Im Punkt „1.“ sind wir einer Meinung! Ich schätze Microformats sehr, da sie für schönes und beschreibendes HTML sorgen. Worauf ich hinaus wollte ist, dass Microformats immer noch ein Nischenprodukt sind und eine relativ kleine Entwicklergemeinde von deren Existenz weiß, was dazu führt dass Microformats immer wieder durch Re-Designs zerstört werden, weil classes im Zuge von CSS Änderungen umbenannt werden oder neu JS-Funktionalität hinzu kommt. Es ist meiner Meinung nach einfacher jemandem zu erklären die itemprop oder property Attribute stehen zu lassen, als ihm zu erklären dass die Klassen die er für sein CSS nutzt auch für Google interessant sind.

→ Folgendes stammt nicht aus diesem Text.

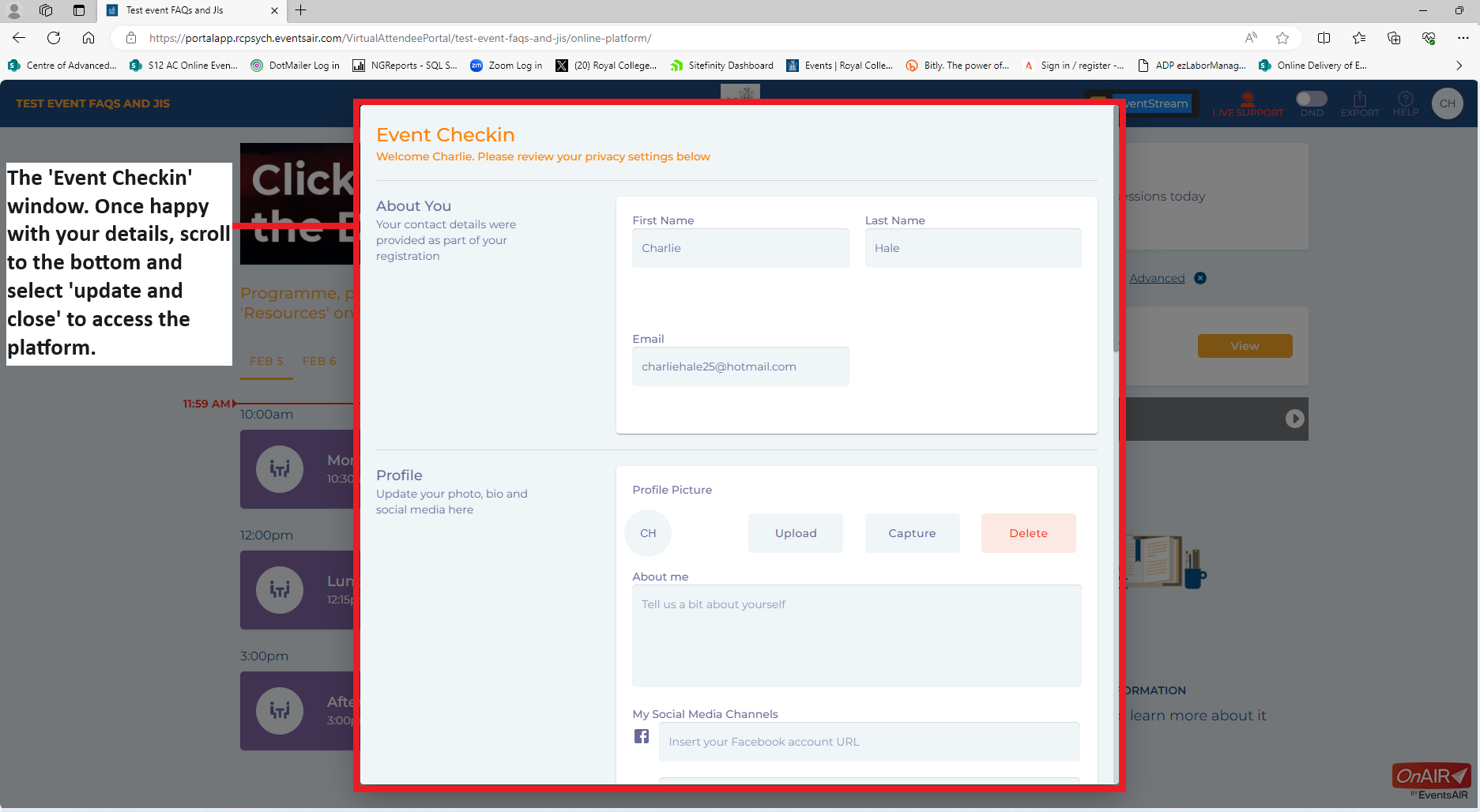Viewport: 1480px width, 812px height.
Task: Click the play arrow on the dark banner
Action: tap(1294, 419)
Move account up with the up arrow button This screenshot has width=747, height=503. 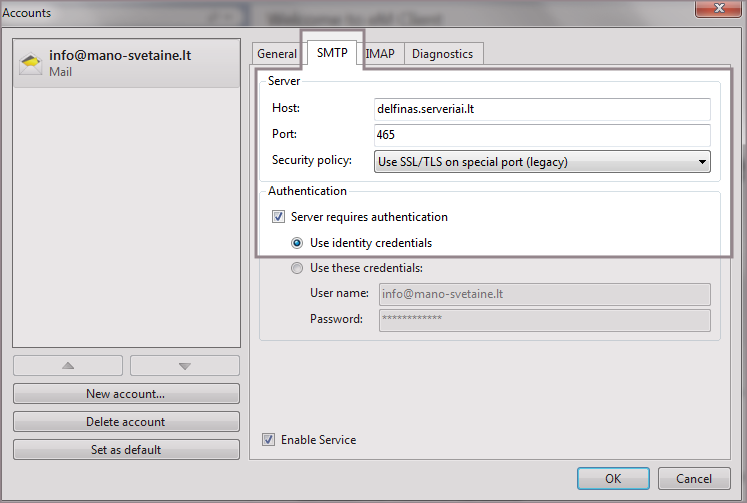tap(68, 366)
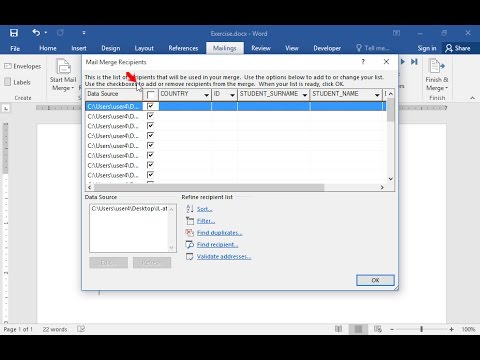This screenshot has width=480, height=360.
Task: Toggle the header select-all checkbox
Action: tap(151, 95)
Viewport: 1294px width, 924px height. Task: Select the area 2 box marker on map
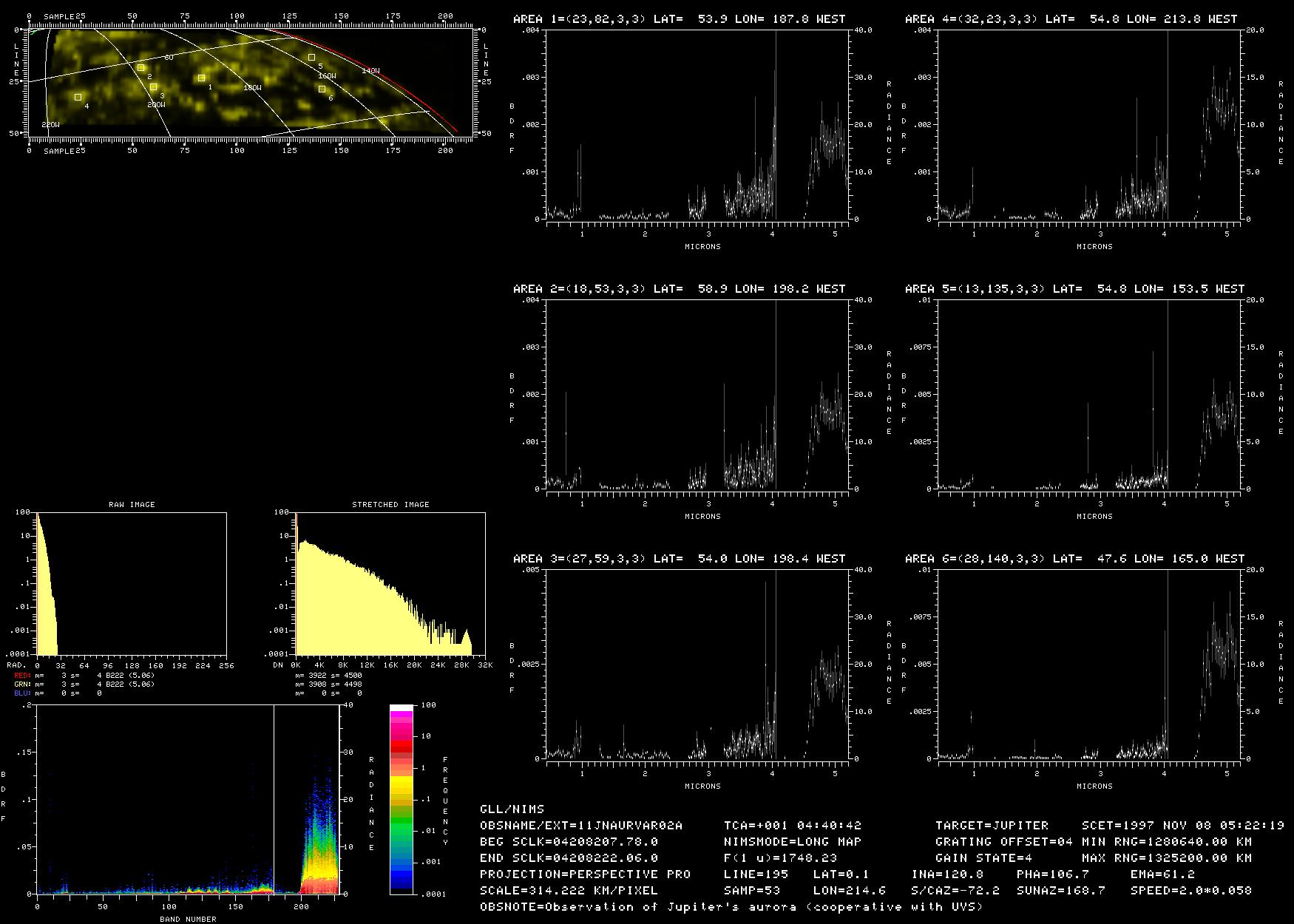pos(140,67)
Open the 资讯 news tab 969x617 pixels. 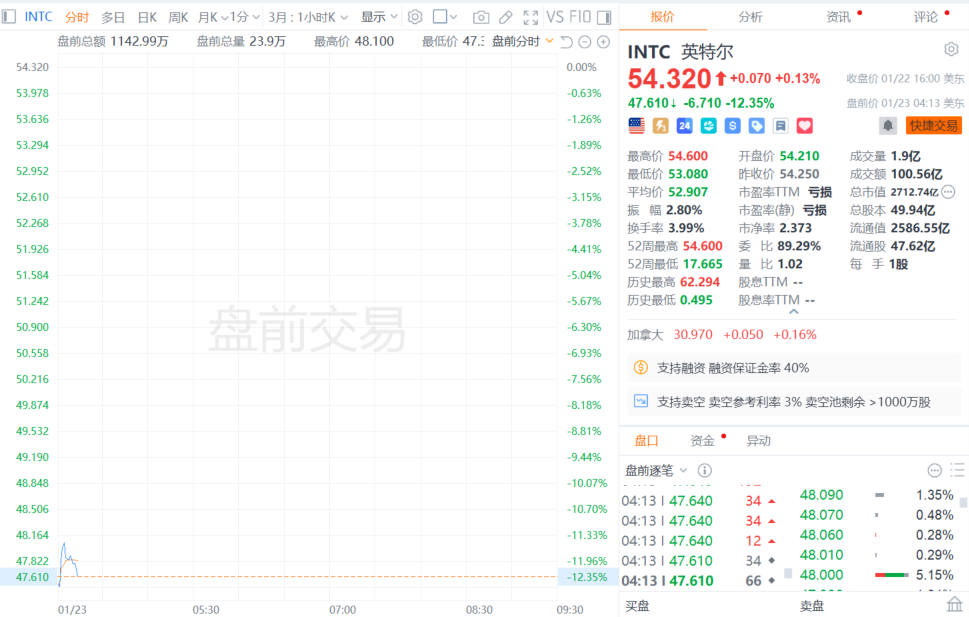pos(838,17)
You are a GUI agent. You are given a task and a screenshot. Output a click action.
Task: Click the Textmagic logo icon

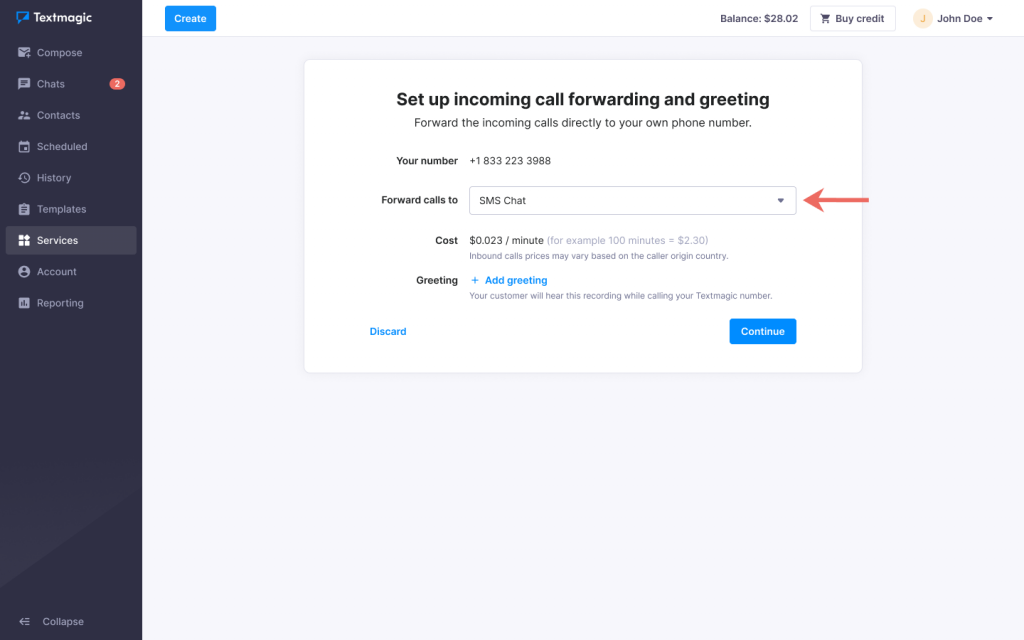(x=23, y=18)
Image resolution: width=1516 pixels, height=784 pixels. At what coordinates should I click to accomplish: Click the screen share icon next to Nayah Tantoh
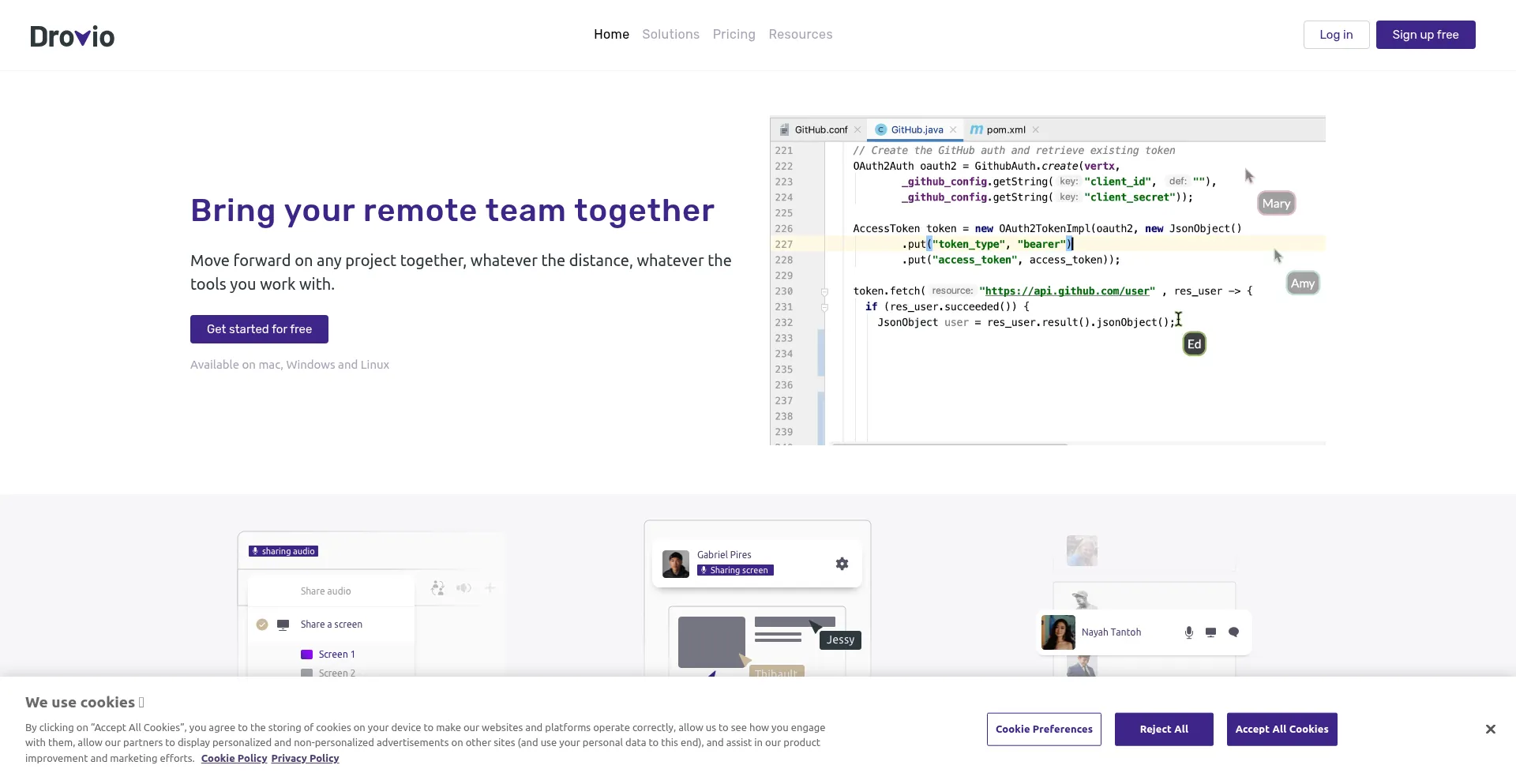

Bei Punkt „2.“ muss ich dir widersprechen, weil die Namespaces genau das kaputt machen was Microformats gerade ausmachen. Bisher kann jeder mit Begriffen wie description, note, entry-title oder name etwas Anfangen, ob er Micorformats kennt oder nicht. Mit der Einführung der Namespaces sieht das anders aus, vor allem weil der Prfix für den Daten-Typ steht.

Ich bin der Meinung, dass man Microformats mit den Prefixes krampfhaft zu etwas machen will, was Microdata und RDFa viel besser leisten können und damit das kaputt macht was Microformas sind… schönes Plain Old Semantic HTML.